Otherwise, there would be a risk of claims for damages being handled heterogeneously in the various member states because the courts seised would assess the criteria of relevance and thus the recognition or rejection of compensation differently.
However, the judges maneuvered past the actual core of the question of whether a nuisance felt merely due to the data protection violation could justify non-material damage.
The ECJ did not make a statement as to whether immaterial damage should already be assumed in the case of weak and temporary emotions in connection with violations of data processing regulations.
This is particularly problematic because in the same judgment he declared infringement and damage to be two different entitlement requirements.
However, if feelings of mere annoyance, which are inherent in a data protection violation and are likely to be caused by it, are also considered non-pecuniary damage, the duality of the entitlement requirements would be watered down again or even abolished.
In this respect, the ECJ Advocate General spoke in his Opinion of October 6th, 2022 not to consider mere subjective feelings of dissatisfaction as the result of a data breach as sufficient non-pecuniary damage.

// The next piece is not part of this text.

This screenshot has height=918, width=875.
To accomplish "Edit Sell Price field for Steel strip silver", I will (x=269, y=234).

It is also recognized in German case law that immaterial damage only exists if the person concerned has suffered a noticeable disadvantage resulting from an objectively comprehensible impairment of personality-related interests with a certain weight.
It remains to be seen to what extent this can still be maintained in the light of the decision of the ECJ.

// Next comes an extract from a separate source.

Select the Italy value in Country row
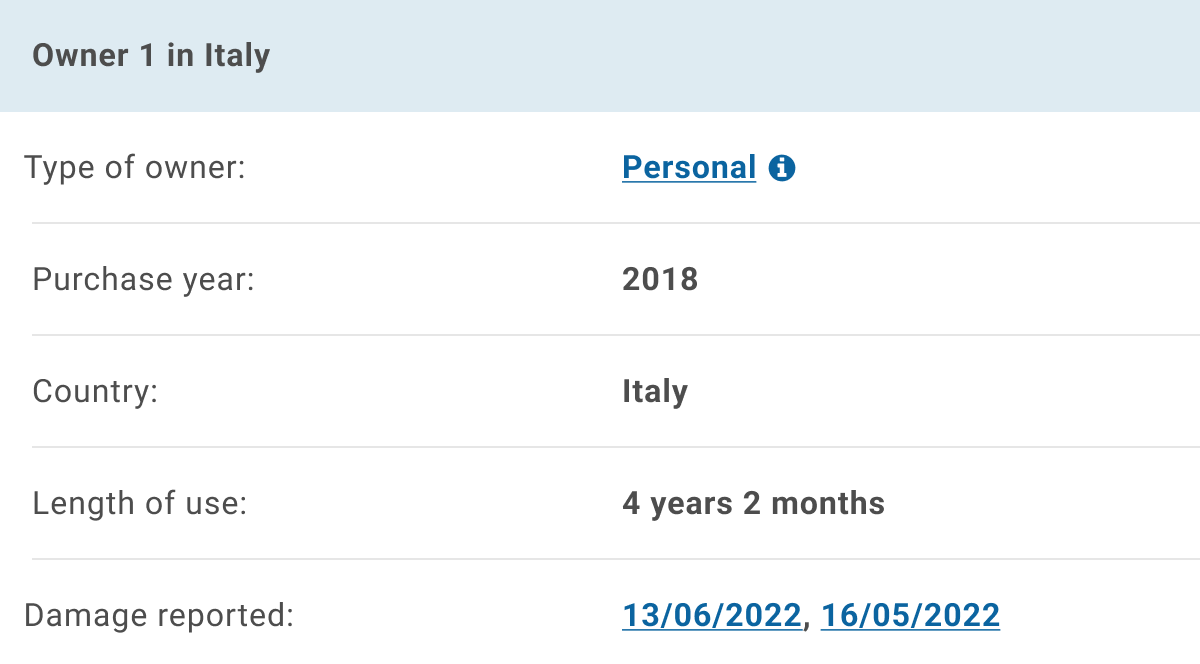This screenshot has height=664, width=1200. coord(655,391)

Finally, the ECJ did not comment on what was to be recognized as “immaterial damage” at all, but only ruled that the ability to compensate for damage – once accepted – does not depend on its significance.
III. Conclusion
In its judgment of May 4th, 2023 (Az. C-300/21), the ECJ ruled on the eligibility requirements for the GDPR damage claim and the ability to compensate for immaterial damage.
While the court clearly established that a mere breach of data protection does not already entitle to compensation, but that concrete and causal damage must also have occurred as a result of the breach, it dodged the very crucial question of what should be recognized as immaterial damage.
The ECJ ruled in this respect that the ability to compensate for non-pecuniary damage does not depend on a certain degree of relevance, and remained silent on the question of the extent to which a mere feeling of displeasure about a data protection violation suffered could justify the assumption of damage.